## Exercise requirements
From the line containing "You are a computer-use" down to the final line of the entries below, quote every line verbatim. Exclude pictures.
=== Records to use ===
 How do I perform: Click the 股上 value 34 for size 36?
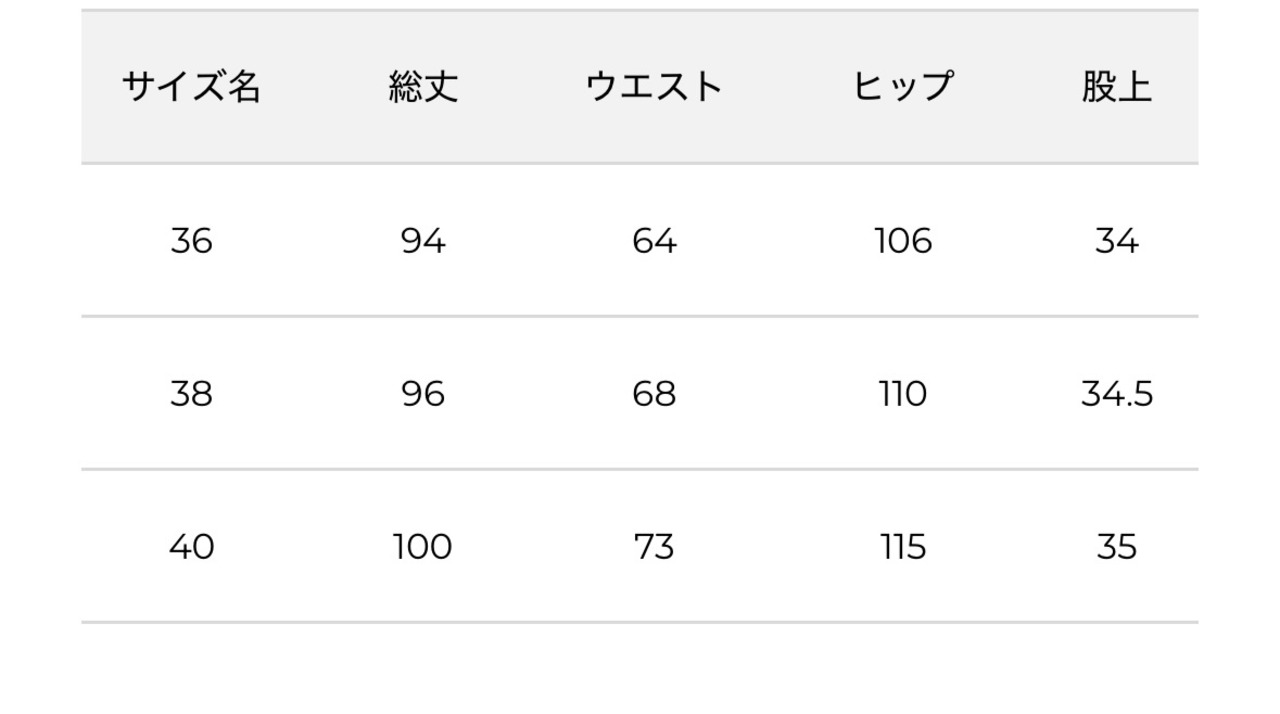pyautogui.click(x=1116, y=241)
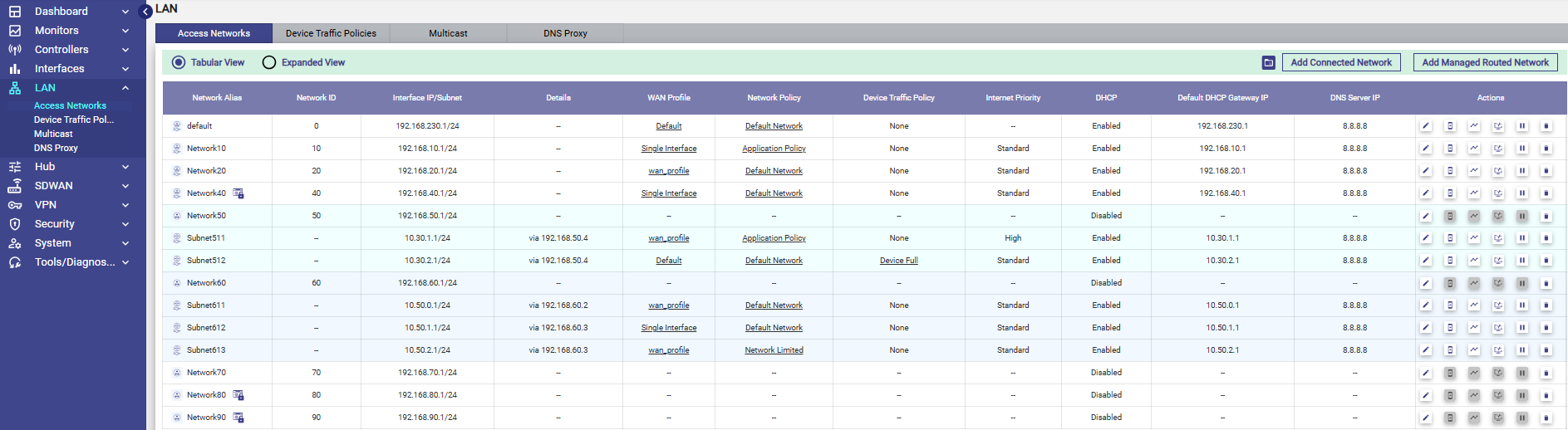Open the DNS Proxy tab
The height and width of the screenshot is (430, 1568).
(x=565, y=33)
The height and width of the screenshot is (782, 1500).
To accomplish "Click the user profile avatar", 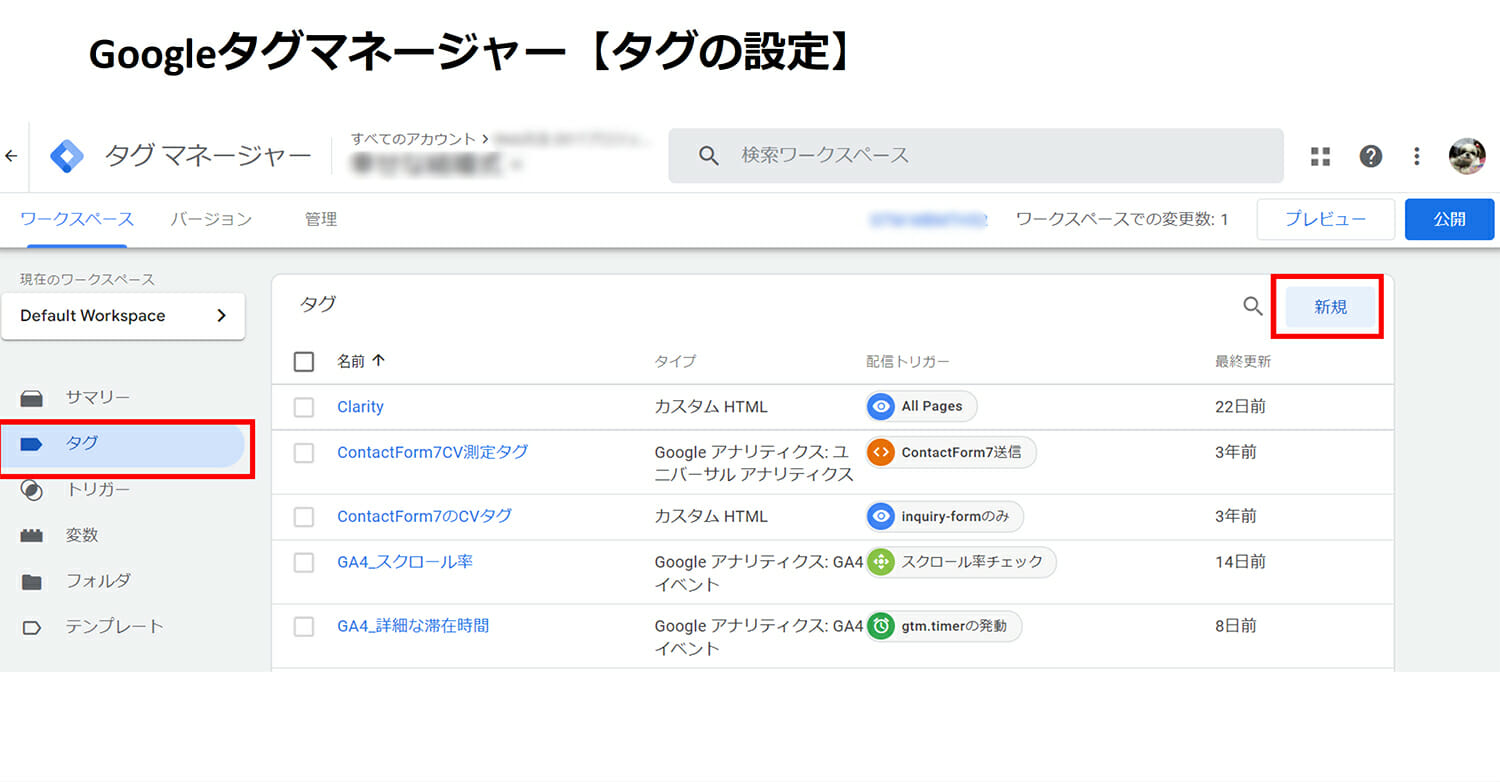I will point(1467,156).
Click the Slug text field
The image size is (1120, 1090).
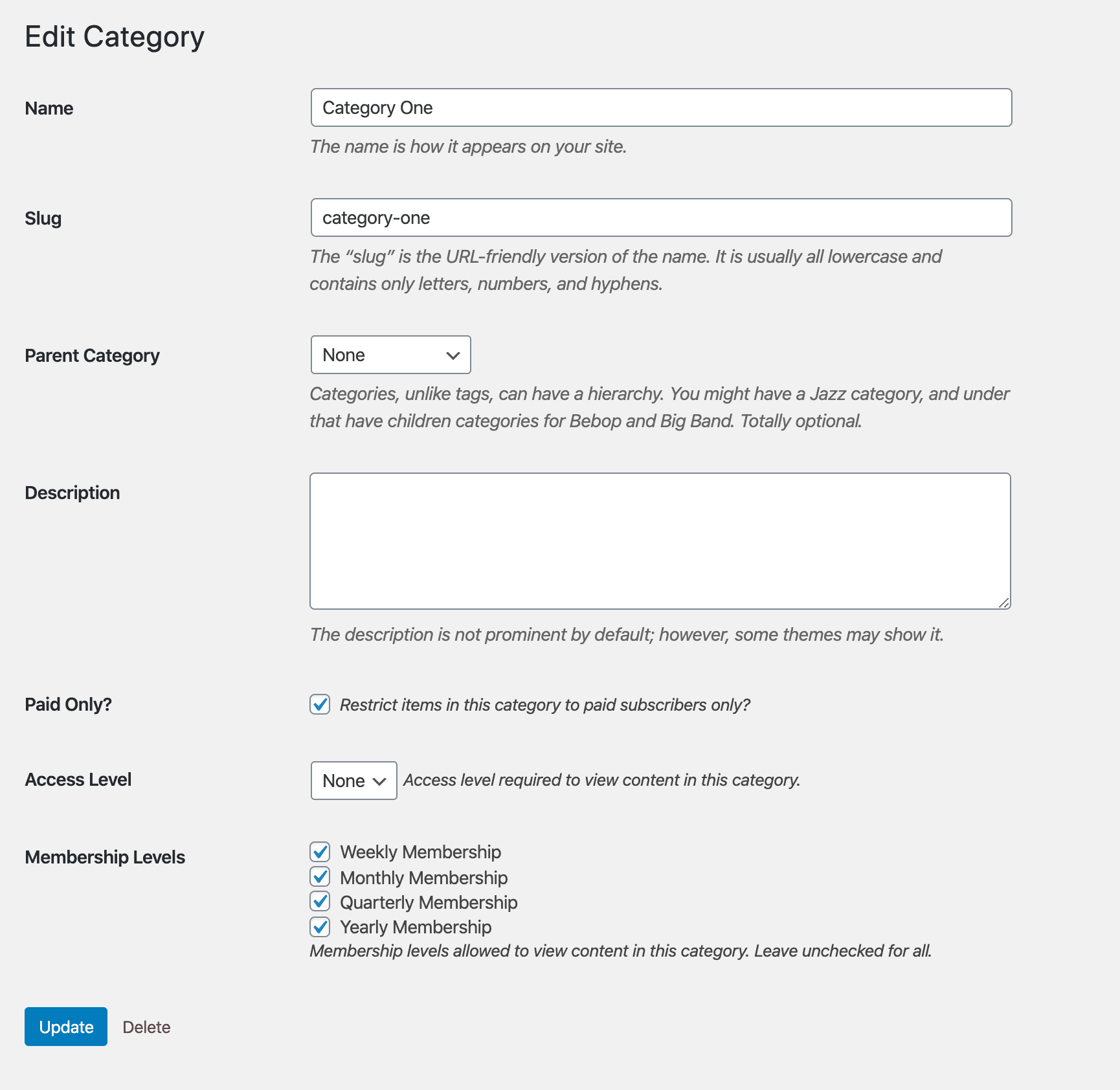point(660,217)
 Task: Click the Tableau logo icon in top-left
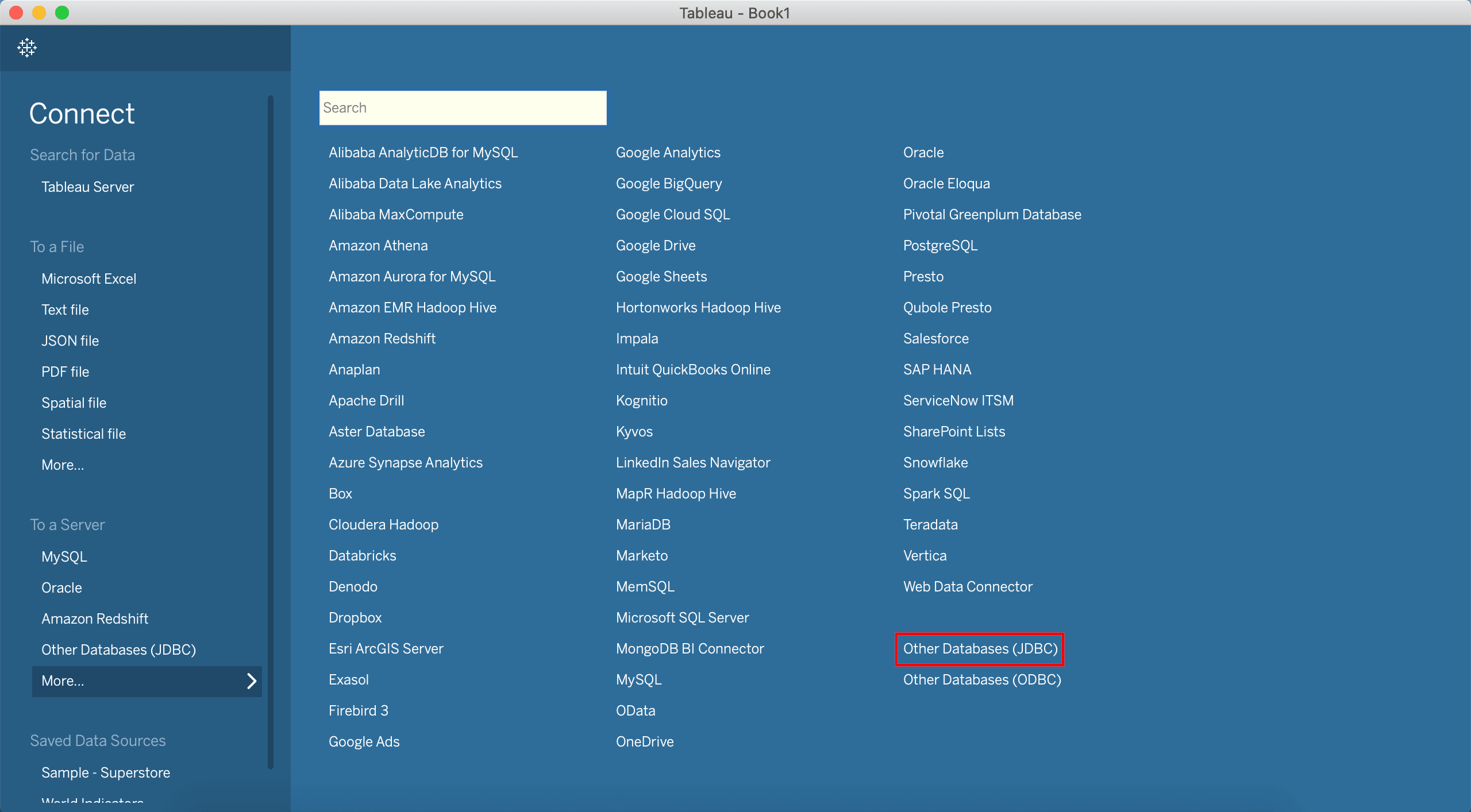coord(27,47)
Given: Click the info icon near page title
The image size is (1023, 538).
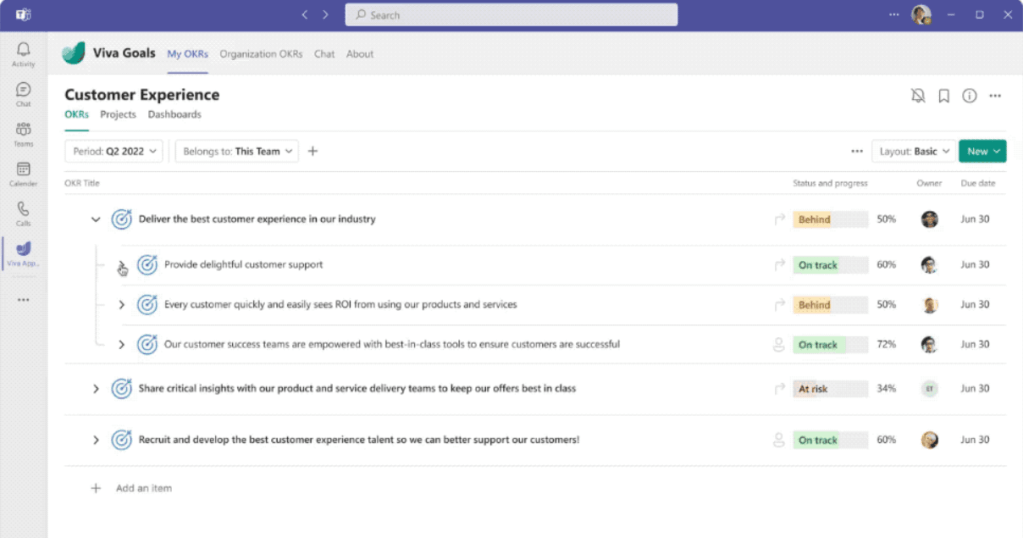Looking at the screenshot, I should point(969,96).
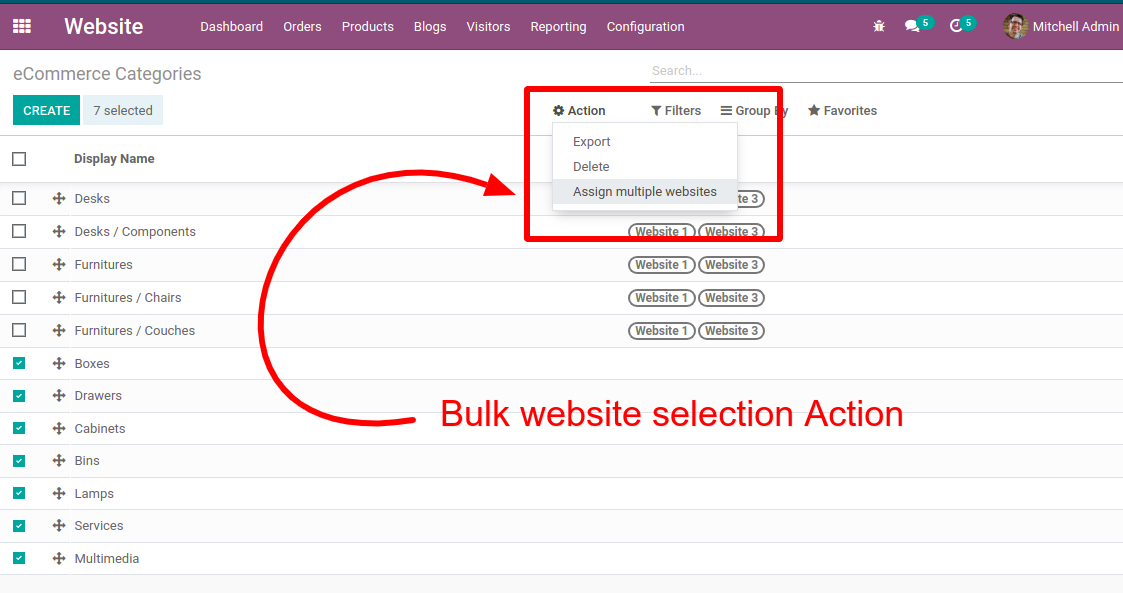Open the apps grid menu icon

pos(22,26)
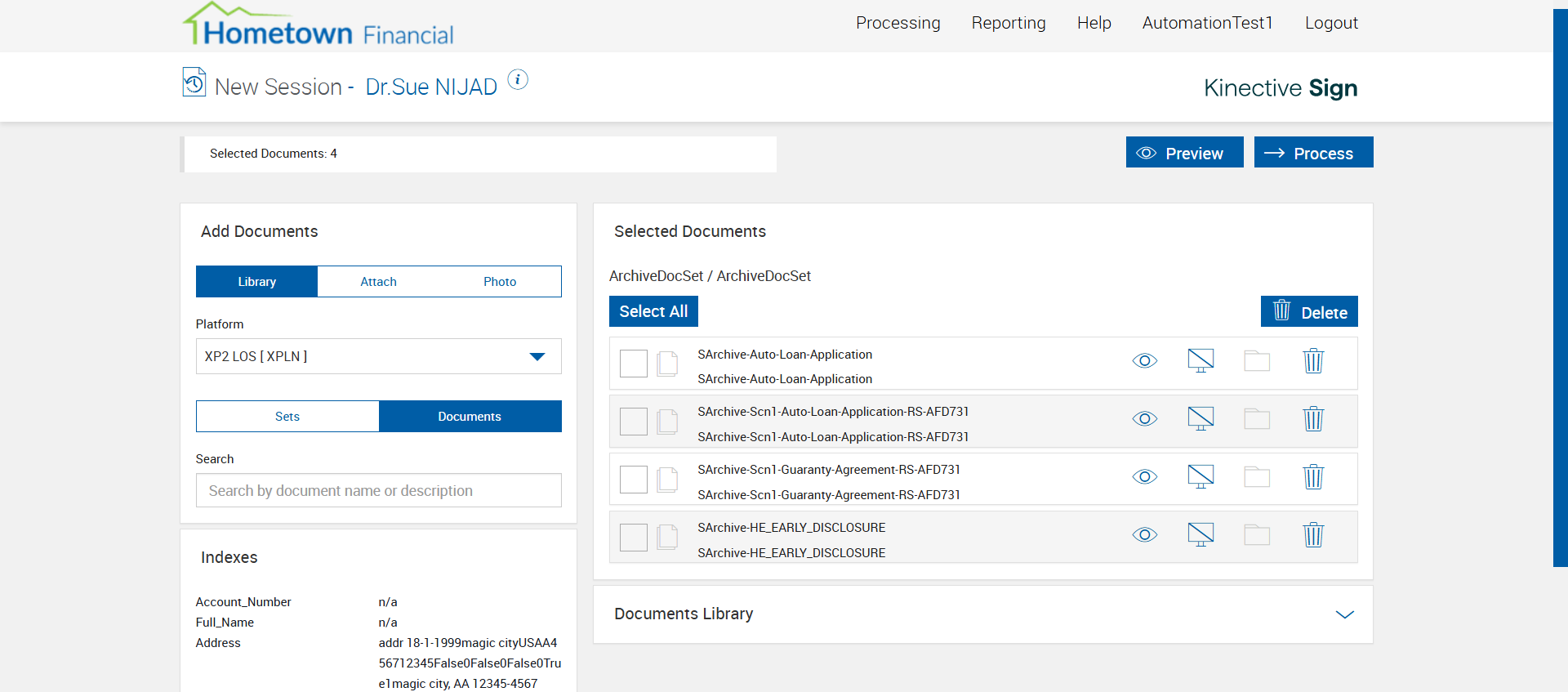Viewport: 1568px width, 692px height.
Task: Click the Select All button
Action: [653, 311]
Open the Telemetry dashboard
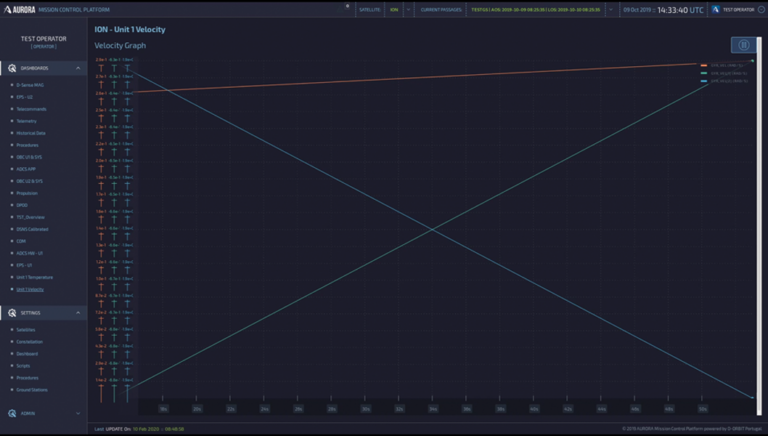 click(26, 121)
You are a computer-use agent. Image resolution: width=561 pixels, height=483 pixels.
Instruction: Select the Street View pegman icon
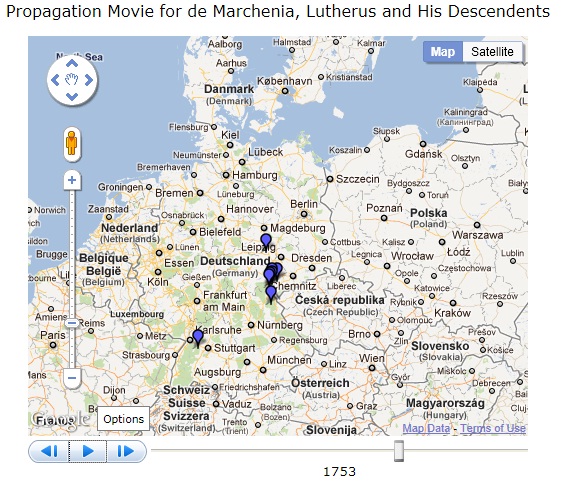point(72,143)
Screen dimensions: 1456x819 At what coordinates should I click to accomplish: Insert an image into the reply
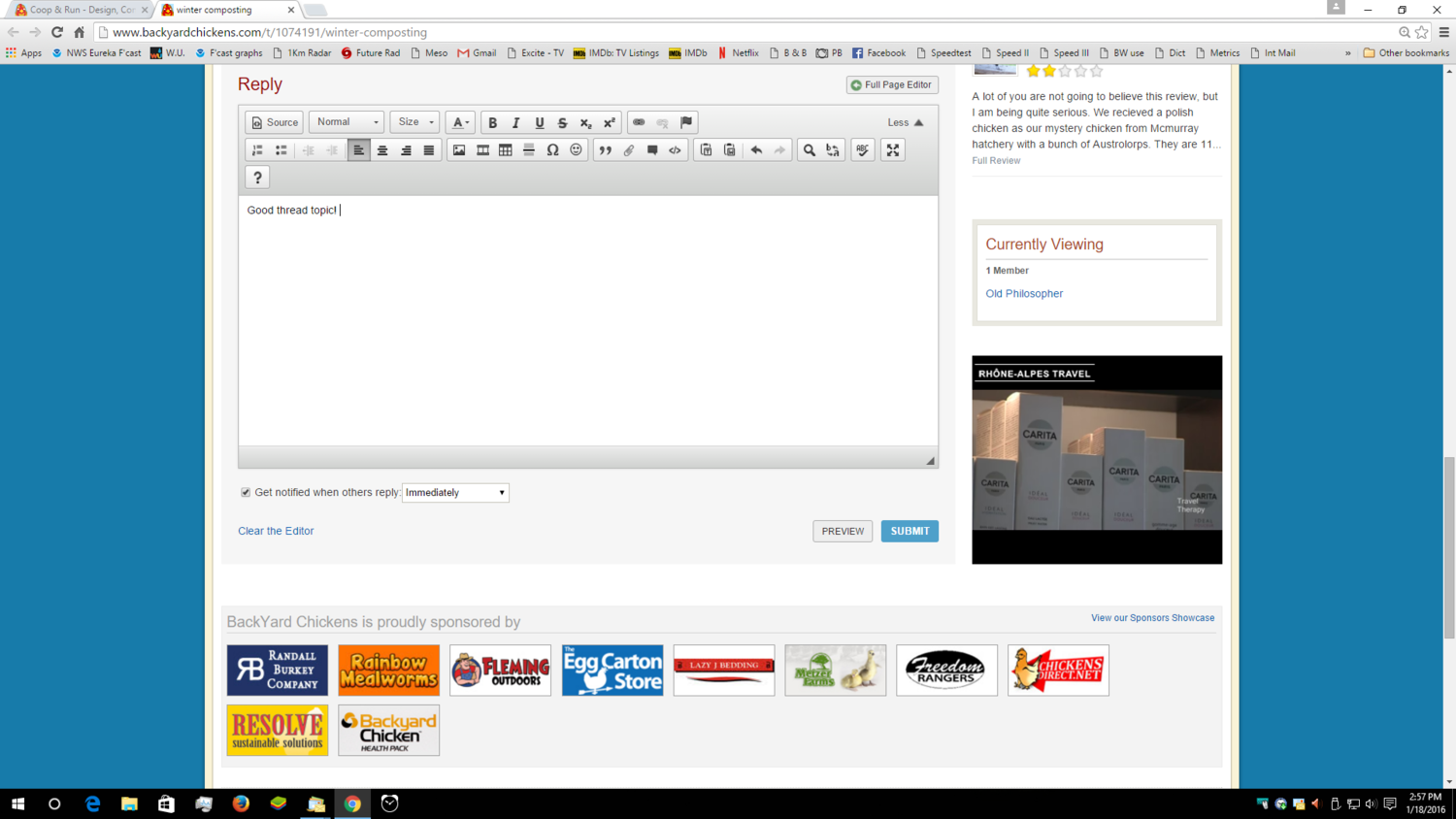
===
## Task answer
You are a computer-use agent. Image resolution: width=561 pixels, height=483 pixels.
Instruction: Select the Street View pegman icon
point(72,143)
Screen dimensions: 1456x819 At what coordinates should I click to accomplish: Insert an image into the reply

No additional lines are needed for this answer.